Pétrole : le Brent se maintient au-dessus des 100$ avec la quasi-paralysie du trafic dans le détroit d'Ormuz
La nervosité reste forte sur les marchés de l'énergie...
Les cours de l'or noir se maintiennent au-dessus des 100 dollars en cette fin de semaine malgré les multiples tentatives occidentales pour faire redescendre les prix d'un étage, ou deux. Donald Trump et le nouveau guide suprême iranien ont tous deux adopté un ton défiant au 13e jour du conflit, n'offrant que peu de répit aux marchés de l'énergie.
Le président américain a déclaré dans un message publié sur les réseaux sociaux qu'empêcher l'Iran de se doter de l'arme nucléaire et de menacer le Moyen-Orient revêtait " un intérêt et une importance bien plus grands à mes yeux " que le prix du pétrole.
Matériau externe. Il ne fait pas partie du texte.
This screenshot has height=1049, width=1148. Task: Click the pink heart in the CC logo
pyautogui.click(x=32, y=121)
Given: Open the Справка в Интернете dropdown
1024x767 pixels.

De son côté, Mojtaba Khamenei a affirmé que la République islamique veillerait à ce que le détroit d'Ormuz reste effectivement fermé. Dans ses premières déclarations publiques depuis son accession au pouvoir, il a ajouté que Téhéran chercherait à ouvrir d'autres fronts si les États-Unis et Israël persistaient dans leurs attaques.
Les prix du pétrole ont grimpé de plus de 9% jeudi, le Brent clôturant la séance au-dessus de 100 dollars pour la première fois depuis août 2022. Les contrats à terme sur le brut américain ont également atteint leurs plus hauts niveaux depuis plus de trois ans.
Signe que la situation inquiète, les États-Unis ont annoncé, jeudi soir, une seconde autorisation permettant aux acheteurs de prendre possession de cargaisons de pétrole russe déjà en mer afin de contribuer à la baisse des prix. Le secrétaire au Trésor, Scott Bessent, a expliqué dans un message sur les réseaux sociaux que cette mesure était conçue comme une " mesure ciblée et de courte durée " qui " ne s'applique qu'au pétrole déjà en transit et n'apportera pas d'avantage financier significatif au gouvernement russe".
L'Agence internationale de l'énergie a averti que cette perturbation de l'approvisionnement est la plus importante de l'histoire du marché pétrolier, au lendemain d'un accord historique conclu par ses membres sur le déblocage de 400 millions de barils de pétrole prélevés au sein des réserves d'urgence afin de tenter de faire baisser les prix. Le quasi-arrêt du trafic maritime dans l'étroit détroit d'Ormuz a bloqué les livraisons de pétrole brut, de gaz naturel et de produits comme le diesel aux consommateurs du monde entier, entraînant une flambée des prix de l'énergie. Cette situation a fait craindre une crise inflationniste et commence à peser sur certaines économies.
"Il s'agit de la perturbation de l'approvisionnement pétrolier la plus importante depuis les années 1970", indique à 'Bloomberg' Philip Jones-Lux, analyste de marché senior chez Sparta Commodities. La décision de l'AIE contribue à empêcher les prix d'atteindre des niveaux stratosphériques, mais probablement seulement pour une courte période, a-t-il ajouté. Hier, Goldman Sachs a indiqué que les prix du pétrole pourraient dépasser le pic de 2008 si les flux transitant par le détroit d'Ormuz restent faibles jusqu'en mars, selon une note de recherche actualisée. Cette année-là, le Brent avait atteint 147,50 dollars le baril...
Le baril de Brent de la mer du Nord (contrat mai) avance de plus de 1% à 101,5 dollars en début de journée à Londres tandis que le WTI (contrat avril) progresse de 1% à 96,7$ sur le Nymex.